To make simple or simpler, as:
- To reduce in complexity or extent.
- To reduce to fundamental parts.
- To make easier to understand.
On December 8th HMRC published the revised tax manual to reflect the changes made by the Finance Act 2015 and arising from consultation on the manual itself. The very next day, before most people had had the chance to turn over page one of the revised manual, the latest draft of the 2016 Finance Bill was issued.
Interestingly the draft Bill reiterates the Government’s aim to simplify tax legislation including a clause to make the Office of Tax Simplification permanent.
The draft clauses of the 2016 Bill are open to public consultation until 3 February. It is fair to say that pensions are not at the forefront of this Bill but there are a few points that we should all be aware of.
As we know the Life Time Allowance is being slashed again to £1 million from 6 April 2016. The draft Bill codifies this reduction and details the (latest lot of) transitional protection available. When the Life Time Allowance was first announced in the 2004 Budget the Government estimated that about 5,000 people would be affected at A-day (6 April 2006) and that 1,000 people would be affected each year. This as challenged by many commentators and the National Audit Office was commissioned to carry out an investigation which concluded that around 10,000 people would be affected at A-day, though in fairness it did note that “Great uncertainty” attached to the estimate. So in the context of the UK working population, hardly anybody.

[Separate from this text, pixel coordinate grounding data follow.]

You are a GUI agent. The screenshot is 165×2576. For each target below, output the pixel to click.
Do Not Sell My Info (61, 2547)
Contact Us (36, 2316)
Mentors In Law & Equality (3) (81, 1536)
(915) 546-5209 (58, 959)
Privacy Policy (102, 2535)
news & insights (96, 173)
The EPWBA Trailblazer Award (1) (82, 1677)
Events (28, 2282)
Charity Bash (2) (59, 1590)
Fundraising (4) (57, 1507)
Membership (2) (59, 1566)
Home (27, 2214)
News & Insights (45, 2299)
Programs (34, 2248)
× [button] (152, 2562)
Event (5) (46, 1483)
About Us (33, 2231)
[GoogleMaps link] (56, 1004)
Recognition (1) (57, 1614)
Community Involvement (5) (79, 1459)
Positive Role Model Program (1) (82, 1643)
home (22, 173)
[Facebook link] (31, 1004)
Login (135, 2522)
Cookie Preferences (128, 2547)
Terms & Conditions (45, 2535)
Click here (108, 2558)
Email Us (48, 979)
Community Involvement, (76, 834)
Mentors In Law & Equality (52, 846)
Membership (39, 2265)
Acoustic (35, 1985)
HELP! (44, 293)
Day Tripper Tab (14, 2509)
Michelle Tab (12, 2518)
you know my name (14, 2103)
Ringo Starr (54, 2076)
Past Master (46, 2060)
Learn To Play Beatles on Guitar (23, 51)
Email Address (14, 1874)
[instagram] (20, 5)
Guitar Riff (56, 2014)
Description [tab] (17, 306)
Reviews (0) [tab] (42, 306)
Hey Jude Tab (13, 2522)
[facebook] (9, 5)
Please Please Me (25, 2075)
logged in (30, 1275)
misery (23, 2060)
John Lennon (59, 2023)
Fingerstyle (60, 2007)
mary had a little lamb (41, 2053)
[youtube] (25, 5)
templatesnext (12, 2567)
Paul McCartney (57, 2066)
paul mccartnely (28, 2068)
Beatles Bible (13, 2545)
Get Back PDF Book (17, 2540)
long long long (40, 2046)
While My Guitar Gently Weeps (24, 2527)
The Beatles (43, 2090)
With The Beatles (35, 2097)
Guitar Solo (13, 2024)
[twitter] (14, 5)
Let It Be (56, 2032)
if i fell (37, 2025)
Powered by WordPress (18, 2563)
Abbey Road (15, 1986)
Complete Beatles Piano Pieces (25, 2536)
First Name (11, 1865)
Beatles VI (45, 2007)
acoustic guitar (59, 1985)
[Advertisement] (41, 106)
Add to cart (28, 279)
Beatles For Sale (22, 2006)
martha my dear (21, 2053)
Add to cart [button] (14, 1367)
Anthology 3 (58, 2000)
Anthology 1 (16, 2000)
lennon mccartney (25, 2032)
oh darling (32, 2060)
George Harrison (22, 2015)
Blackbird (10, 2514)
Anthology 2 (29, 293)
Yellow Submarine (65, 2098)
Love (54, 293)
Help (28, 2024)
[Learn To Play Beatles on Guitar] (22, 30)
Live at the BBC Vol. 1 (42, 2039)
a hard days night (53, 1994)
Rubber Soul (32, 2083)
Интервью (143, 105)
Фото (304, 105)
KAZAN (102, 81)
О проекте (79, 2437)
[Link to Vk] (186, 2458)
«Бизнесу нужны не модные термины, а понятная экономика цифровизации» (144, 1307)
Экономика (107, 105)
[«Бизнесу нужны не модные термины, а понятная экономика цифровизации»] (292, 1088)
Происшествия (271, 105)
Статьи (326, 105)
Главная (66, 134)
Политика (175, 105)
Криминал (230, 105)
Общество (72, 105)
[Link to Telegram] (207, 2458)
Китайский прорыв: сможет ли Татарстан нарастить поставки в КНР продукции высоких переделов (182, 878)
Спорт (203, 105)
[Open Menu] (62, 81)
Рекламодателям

The continual erosion of the allowance in recent years now means that there is a real possibility that long service members of defined benefit schemes on relatively modest income could be hit. Those lucky enough to still have a defined benefit scheme open to accrual need to be increasingly vigilant and trustees should be ensuring that their membership are aware.
The Bill also covers the simplification of the technical test applied to check whether an excessive amount has been set aside to provide a dependant’s scheme pension and removes any charge to inheritance tax (backdated to 2011) on funds designated for drawdown but not drawn before death.
As announced in the Autumn statement, the Bill now removes the legislation that currently permits bridging pensions [an additional pension paid prior to State Pension Age normally linked to the Basic State Pension]. Consultation from HMRC is imminent on new legislation to clarify how bridging pensions will work post April 2016 and the introduction of the Single Tier State Pension.
Potentially more interesting are the pensions points that do not appear in the draft Bill but are expected in the near future and on which the supporting papers issued with the draft Bill shed some light:
- The outcome of the consultation on the future of the tax relief for pensions will be published as part of this year’s Budget on 16 March.
- The legislation to introduce a secondary annuity market will be included in the 2017 Finance Bill.
Trustees should be aware of legislative and regulatory developments and how they impact on their scheme(s). If trustees are concerned or unsure about whether or how their scheme is affected they should take appropriate advice as early as possible. Make sure you are driving the agenda.